THE PROBLEM.
Write the data out again, exactly as given.
= = =
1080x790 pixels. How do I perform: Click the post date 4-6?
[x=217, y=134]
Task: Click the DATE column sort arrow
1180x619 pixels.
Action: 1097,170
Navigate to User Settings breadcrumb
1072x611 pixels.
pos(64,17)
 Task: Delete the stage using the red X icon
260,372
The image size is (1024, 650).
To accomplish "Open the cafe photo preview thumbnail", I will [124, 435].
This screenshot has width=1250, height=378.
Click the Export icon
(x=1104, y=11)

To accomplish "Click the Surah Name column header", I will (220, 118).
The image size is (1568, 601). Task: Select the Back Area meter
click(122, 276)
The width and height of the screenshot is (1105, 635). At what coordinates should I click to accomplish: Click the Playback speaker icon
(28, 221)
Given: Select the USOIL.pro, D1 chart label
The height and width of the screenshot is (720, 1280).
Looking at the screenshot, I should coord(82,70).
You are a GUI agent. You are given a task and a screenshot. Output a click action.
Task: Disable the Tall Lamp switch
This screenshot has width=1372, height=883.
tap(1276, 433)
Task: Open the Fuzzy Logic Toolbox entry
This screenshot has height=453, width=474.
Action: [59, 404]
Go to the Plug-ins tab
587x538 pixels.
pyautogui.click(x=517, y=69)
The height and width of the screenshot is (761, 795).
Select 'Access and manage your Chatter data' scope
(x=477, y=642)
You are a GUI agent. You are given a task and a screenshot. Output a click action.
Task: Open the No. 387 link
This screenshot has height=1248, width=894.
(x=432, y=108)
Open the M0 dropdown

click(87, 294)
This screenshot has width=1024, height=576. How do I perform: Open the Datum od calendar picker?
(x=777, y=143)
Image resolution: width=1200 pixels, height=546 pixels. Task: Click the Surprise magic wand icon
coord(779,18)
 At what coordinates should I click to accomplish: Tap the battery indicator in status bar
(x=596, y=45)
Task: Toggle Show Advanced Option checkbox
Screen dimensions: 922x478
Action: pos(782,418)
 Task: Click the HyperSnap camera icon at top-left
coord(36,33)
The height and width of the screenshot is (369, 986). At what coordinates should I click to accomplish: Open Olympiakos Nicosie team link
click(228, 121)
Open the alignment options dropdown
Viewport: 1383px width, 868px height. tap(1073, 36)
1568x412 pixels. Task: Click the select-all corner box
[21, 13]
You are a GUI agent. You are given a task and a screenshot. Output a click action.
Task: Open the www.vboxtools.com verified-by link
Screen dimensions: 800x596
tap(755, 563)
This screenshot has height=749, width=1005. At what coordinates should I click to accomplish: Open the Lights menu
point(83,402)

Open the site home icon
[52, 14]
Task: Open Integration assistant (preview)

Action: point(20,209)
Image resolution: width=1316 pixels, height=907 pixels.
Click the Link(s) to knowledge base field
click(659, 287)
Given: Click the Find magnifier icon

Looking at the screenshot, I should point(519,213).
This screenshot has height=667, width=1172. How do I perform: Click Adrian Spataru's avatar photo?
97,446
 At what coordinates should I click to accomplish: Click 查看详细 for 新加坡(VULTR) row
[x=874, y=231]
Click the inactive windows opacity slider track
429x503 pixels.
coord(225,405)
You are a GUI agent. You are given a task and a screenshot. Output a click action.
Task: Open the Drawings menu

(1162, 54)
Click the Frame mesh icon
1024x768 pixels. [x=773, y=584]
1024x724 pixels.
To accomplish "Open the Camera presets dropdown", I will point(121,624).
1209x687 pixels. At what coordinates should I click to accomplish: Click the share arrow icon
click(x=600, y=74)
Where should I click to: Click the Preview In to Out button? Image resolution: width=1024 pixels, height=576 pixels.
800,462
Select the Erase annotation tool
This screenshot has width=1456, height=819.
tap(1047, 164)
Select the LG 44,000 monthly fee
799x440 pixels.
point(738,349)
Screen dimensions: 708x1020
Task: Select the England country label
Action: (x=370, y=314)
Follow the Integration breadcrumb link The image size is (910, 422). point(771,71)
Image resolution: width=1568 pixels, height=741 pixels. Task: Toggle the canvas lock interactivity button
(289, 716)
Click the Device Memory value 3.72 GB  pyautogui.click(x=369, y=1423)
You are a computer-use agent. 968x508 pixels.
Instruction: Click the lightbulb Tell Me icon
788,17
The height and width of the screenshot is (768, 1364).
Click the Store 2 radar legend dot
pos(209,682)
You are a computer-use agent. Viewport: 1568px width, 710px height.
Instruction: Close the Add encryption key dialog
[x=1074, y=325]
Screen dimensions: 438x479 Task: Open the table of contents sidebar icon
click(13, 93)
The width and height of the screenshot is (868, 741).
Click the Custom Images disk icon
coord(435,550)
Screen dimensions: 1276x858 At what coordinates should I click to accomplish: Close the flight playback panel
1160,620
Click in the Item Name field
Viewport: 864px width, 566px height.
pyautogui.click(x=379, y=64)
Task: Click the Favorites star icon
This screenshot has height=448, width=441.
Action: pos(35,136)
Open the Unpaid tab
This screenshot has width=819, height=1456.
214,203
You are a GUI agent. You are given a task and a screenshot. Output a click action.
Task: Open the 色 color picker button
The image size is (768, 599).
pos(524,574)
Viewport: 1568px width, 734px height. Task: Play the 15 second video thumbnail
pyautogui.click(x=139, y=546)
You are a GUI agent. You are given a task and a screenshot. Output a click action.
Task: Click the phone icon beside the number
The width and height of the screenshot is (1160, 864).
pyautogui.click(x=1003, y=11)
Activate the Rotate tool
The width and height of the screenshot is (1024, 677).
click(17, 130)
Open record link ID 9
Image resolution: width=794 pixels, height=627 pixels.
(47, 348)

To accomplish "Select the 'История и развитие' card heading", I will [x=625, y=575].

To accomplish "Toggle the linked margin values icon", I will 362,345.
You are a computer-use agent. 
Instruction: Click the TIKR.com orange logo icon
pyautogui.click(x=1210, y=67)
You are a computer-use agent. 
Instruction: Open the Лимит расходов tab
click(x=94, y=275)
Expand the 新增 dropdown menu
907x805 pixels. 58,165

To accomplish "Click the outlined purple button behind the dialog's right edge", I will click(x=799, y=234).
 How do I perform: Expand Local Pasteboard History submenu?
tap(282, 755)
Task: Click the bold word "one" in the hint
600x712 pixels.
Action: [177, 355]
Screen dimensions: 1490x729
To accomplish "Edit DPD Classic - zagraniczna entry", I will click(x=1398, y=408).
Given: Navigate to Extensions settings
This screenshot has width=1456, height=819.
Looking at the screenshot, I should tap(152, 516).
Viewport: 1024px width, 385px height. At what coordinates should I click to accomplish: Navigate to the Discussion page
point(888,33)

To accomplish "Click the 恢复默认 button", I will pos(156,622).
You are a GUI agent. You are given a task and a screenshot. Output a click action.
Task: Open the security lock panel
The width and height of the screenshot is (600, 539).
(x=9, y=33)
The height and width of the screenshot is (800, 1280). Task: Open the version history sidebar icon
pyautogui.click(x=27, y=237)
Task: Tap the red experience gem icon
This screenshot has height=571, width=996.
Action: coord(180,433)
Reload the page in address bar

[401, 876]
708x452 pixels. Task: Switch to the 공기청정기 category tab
= = =
RESPONSE TO THE EXERCISE.
1080x790 pixels. How do I perform: Click the post date 4-6?
[x=217, y=134]
Task: Click the DATE column sort arrow
1180x619 pixels.
Action: 1097,170
Navigate to User Settings breadcrumb
1072x611 pixels.
pos(64,17)
 Task: Delete the stage using the red X icon
260,372
The image size is (1024, 650).
To accomplish "Open the cafe photo preview thumbnail", I will [124, 435].
This screenshot has width=1250, height=378.
Click the Export icon
(x=1104, y=11)

To accomplish "Click the Surah Name column header", I will (220, 118).
The image size is (1568, 601). Task: Select the Back Area meter
click(122, 276)
The width and height of the screenshot is (1105, 635). At what coordinates should I click to accomplish: Click the Playback speaker icon
(28, 221)
Given: Select the USOIL.pro, D1 chart label
The height and width of the screenshot is (720, 1280).
Looking at the screenshot, I should coord(82,70).
You are a GUI agent. You are given a task and a screenshot. Output a click action.
Task: Disable the Tall Lamp switch
This screenshot has width=1372, height=883.
tap(1276, 433)
Task: Open the Fuzzy Logic Toolbox entry
This screenshot has height=453, width=474.
Action: [59, 404]
Go to the Plug-ins tab
587x538 pixels.
pyautogui.click(x=517, y=69)
The height and width of the screenshot is (761, 795).
Select 'Access and manage your Chatter data' scope
(x=477, y=642)
You are a GUI agent. You are given a task and a screenshot. Output a click action.
Task: Open the No. 387 link
This screenshot has height=1248, width=894.
(x=432, y=108)
Open the M0 dropdown

click(87, 294)
This screenshot has width=1024, height=576. How do I perform: Open the Datum od calendar picker?
(x=777, y=143)
Image resolution: width=1200 pixels, height=546 pixels. Task: Click the Surprise magic wand icon
coord(779,18)
 At what coordinates should I click to accomplish: Tap the battery indicator in status bar
(x=596, y=45)
Task: Toggle Show Advanced Option checkbox
Screen dimensions: 922x478
Action: pos(782,418)
 Task: Click the HyperSnap camera icon at top-left
coord(36,33)
The height and width of the screenshot is (369, 986). At what coordinates should I click to accomplish: Open Olympiakos Nicosie team link
click(228, 121)
Open the alignment options dropdown
Viewport: 1383px width, 868px height. tap(1073, 36)
1568x412 pixels. Task: Click the select-all corner box
[21, 13]
You are a GUI agent. You are given a task and a screenshot. Output a click action.
Task: Open the www.vboxtools.com verified-by link
Screen dimensions: 800x596
tap(755, 563)
This screenshot has height=749, width=1005. At what coordinates should I click to accomplish: Open the Lights menu
point(83,402)

Open the site home icon
[52, 14]
Task: Open Integration assistant (preview)

Action: point(20,209)
Image resolution: width=1316 pixels, height=907 pixels.
Click the Link(s) to knowledge base field
click(659, 287)
Given: Click the Find magnifier icon

Looking at the screenshot, I should point(519,213).
This screenshot has height=667, width=1172. How do I perform: Click Adrian Spataru's avatar photo?
97,446
 At what coordinates should I click to accomplish: Click 查看详细 for 新加坡(VULTR) row
[x=874, y=231]
Click the inactive windows opacity slider track
429x503 pixels.
coord(225,405)
You are a GUI agent. You are given a task and a screenshot. Output a click action.
Task: Open the Drawings menu

(1162, 54)
Click the Frame mesh icon
1024x768 pixels. [x=773, y=584]
1024x724 pixels.
To accomplish "Open the Camera presets dropdown", I will point(121,624).
1209x687 pixels. At what coordinates should I click to accomplish: Click the share arrow icon
click(x=600, y=74)
Where should I click to: Click the Preview In to Out button? Image resolution: width=1024 pixels, height=576 pixels.
800,462
Select the Erase annotation tool
This screenshot has width=1456, height=819.
tap(1047, 164)
Select the LG 44,000 monthly fee
799x440 pixels.
point(738,349)
Screen dimensions: 708x1020
Task: Select the England country label
Action: (x=370, y=314)
Follow the Integration breadcrumb link The image size is (910, 422). point(771,71)
Image resolution: width=1568 pixels, height=741 pixels. Task: Toggle the canvas lock interactivity button
(289, 716)
Click the Device Memory value 3.72 GB  pyautogui.click(x=369, y=1423)
You are a computer-use agent. 968x508 pixels.
Instruction: Click the lightbulb Tell Me icon
788,17
The height and width of the screenshot is (768, 1364).
Click the Store 2 radar legend dot
pos(209,682)
You are a computer-use agent. Viewport: 1568px width, 710px height.
Instruction: Close the Add encryption key dialog
[x=1074, y=325]
Screen dimensions: 438x479 Task: Open the table of contents sidebar icon
click(13, 93)
The width and height of the screenshot is (868, 741).
Click the Custom Images disk icon
coord(435,550)
Screen dimensions: 1276x858 At what coordinates should I click to accomplish: Close the flight playback panel
1160,620
Click in the Item Name field
Viewport: 864px width, 566px height.
pyautogui.click(x=379, y=64)
Task: Click the Favorites star icon
This screenshot has height=448, width=441.
Action: pos(35,136)
Open the Unpaid tab
This screenshot has width=819, height=1456.
214,203
You are a GUI agent. You are given a task and a screenshot. Output a click action.
Task: Open the 色 color picker button
The image size is (768, 599).
pos(524,574)
Viewport: 1568px width, 734px height. Task: Play the 15 second video thumbnail
pyautogui.click(x=139, y=546)
You are a GUI agent. You are given a task and a screenshot. Output a click action.
Task: Click the phone icon beside the number
The width and height of the screenshot is (1160, 864).
pyautogui.click(x=1003, y=11)
Activate the Rotate tool
The width and height of the screenshot is (1024, 677).
click(17, 130)
Open record link ID 9
Image resolution: width=794 pixels, height=627 pixels.
(47, 348)

To accomplish "Select the 'История и развитие' card heading", I will [x=625, y=575].

To accomplish "Toggle the linked margin values icon", I will 362,345.
You are a computer-use agent. 
Instruction: Click the TIKR.com orange logo icon
pyautogui.click(x=1210, y=67)
You are a computer-use agent. 
Instruction: Open the Лимит расходов tab
click(x=94, y=275)
Expand the 新增 dropdown menu
907x805 pixels. 58,165

To accomplish "Click the outlined purple button behind the dialog's right edge", I will click(x=799, y=234).
 How do I perform: Expand Local Pasteboard History submenu?
tap(282, 755)
Task: Click the bold word "one" in the hint
600x712 pixels.
Action: [177, 355]
Screen dimensions: 1490x729
To accomplish "Edit DPD Classic - zagraniczna entry", I will click(x=1398, y=408).
Given: Navigate to Extensions settings
This screenshot has width=1456, height=819.
Looking at the screenshot, I should tap(152, 516).
Viewport: 1024px width, 385px height. At what coordinates should I click to accomplish: Navigate to the Discussion page
point(888,33)

To accomplish "Click the 恢复默认 button", I will pos(156,622).
You are a GUI agent. You are given a task and a screenshot. Output a click action.
Task: Open the security lock panel
The width and height of the screenshot is (600, 539).
(x=9, y=33)
The height and width of the screenshot is (800, 1280). Task: Open the version history sidebar icon
pyautogui.click(x=27, y=237)
Task: Tap the red experience gem icon
This screenshot has height=571, width=996.
Action: coord(180,433)
Reload the page in address bar

[401, 876]
708x452 pixels. Task: Switch to the 공기청정기 category tab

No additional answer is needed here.